Jim Conley

Profile
- Position: End

Personal information
- Born: c. 1943
- Height: 6 ft 3 in (1.91 m)
- Weight: 198 lb (90 kg)

Career information
- College: University of Michigan (1962–1964);

Awards and highlights
- First-team All-Big Ten (1964);

= Jim Conley =

American football player

Jim Conley (born c. 1943) is an American former football player. He played college football as an end for the Michigan Wolverines from 1962 to 1964. He was the captain of the Big Ten champion 1964 Michigan Wolverines football team and was selected as a first-team defensive end on the 1964 All-Big Ten Conference football team.
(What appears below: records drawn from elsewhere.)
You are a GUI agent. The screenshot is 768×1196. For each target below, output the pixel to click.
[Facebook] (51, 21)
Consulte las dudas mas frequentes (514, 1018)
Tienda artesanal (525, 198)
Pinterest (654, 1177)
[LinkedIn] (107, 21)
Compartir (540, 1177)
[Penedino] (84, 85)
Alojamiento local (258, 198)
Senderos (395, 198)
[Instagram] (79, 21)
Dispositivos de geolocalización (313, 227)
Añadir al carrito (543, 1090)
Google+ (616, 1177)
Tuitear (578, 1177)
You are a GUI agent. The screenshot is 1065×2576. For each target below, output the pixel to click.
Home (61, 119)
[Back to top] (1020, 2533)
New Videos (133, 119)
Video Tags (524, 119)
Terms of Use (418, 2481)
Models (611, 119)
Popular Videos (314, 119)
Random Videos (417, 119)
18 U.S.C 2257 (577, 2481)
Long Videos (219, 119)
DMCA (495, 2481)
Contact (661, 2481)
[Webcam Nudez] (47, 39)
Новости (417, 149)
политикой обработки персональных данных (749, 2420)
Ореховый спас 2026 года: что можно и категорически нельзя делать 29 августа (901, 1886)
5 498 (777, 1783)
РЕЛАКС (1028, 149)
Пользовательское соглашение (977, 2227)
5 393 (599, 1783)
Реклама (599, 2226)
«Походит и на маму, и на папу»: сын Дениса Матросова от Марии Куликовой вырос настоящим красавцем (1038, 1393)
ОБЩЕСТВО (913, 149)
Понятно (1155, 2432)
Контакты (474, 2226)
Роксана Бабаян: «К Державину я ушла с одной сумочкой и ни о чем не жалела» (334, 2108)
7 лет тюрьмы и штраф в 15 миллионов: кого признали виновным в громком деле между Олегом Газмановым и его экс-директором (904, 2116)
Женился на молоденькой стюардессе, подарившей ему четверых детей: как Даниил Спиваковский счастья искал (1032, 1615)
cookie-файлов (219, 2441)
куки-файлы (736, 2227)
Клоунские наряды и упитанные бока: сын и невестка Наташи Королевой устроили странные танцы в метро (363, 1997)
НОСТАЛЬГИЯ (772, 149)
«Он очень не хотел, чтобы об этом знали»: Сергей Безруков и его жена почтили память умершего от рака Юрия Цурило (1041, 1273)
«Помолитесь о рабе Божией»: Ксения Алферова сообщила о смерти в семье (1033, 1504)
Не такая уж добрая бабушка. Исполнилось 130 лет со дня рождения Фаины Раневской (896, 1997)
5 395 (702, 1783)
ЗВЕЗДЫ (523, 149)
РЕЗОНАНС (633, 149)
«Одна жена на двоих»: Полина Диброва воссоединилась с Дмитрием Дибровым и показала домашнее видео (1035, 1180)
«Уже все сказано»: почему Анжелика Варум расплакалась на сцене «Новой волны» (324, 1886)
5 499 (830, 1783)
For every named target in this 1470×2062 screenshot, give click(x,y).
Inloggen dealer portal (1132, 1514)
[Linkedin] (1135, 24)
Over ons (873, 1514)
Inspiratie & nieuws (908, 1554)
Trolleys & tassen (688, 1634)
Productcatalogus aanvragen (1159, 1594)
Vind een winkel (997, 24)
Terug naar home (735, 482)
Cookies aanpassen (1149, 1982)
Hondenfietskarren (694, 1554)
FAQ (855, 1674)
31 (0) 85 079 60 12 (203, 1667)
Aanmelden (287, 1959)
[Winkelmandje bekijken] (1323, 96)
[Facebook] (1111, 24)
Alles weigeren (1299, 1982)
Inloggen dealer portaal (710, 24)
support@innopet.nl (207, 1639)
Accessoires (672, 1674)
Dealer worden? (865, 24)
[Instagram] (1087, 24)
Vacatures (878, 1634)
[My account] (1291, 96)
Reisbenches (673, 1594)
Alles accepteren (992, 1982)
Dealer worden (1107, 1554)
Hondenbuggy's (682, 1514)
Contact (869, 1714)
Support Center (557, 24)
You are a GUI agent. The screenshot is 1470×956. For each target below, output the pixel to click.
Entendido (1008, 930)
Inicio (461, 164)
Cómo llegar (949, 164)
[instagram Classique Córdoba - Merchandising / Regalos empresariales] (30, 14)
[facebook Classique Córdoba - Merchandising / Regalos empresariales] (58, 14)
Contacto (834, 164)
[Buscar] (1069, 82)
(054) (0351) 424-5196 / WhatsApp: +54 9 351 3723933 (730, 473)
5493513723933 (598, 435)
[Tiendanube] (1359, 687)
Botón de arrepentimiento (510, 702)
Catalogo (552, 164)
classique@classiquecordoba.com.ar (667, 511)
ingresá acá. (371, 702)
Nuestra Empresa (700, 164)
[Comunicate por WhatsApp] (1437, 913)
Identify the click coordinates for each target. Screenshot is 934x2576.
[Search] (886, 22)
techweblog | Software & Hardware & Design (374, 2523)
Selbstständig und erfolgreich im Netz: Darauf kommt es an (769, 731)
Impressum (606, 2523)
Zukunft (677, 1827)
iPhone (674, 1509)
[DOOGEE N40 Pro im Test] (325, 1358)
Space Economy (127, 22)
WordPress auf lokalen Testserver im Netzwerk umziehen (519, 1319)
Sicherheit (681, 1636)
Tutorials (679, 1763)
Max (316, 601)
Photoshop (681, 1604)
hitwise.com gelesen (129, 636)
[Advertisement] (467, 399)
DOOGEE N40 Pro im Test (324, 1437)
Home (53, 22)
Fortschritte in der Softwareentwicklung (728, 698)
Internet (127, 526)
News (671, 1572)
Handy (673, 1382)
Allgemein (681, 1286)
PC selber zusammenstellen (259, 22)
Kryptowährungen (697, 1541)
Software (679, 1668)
Conley grew up in Springdale, Pennsylvania. He attended Springdale High School and earned all-state honors as a fullback.

In June 1961, Conley announced his plan to enroll at the University of Michigan and to study hospital administration. He played for Michigan's all-freshman football team in the fall of 1961. He was a member of Michigan's varsity football team from 1962 to 1964. In December 1963, he was elected by his teammates as captain of the 1964 team. The 1964 team compiled a 9–1 record, won the Big Ten championship for the first time since 1950, and defeated Oregon State in the 1965 Rose Bowl by a score of 34–7. The 1964 Wolverines defeated four teams ranked in the Top 10 in the AP Poll by a combined score of 82 to 17 and finished the regular season ranked No. 4 in both the AP and Coaches' polls. At the end of the 1964 season, Conley was selected by the UPI as a first-team defensive end on the 1964 All-Big Ten Conference football team.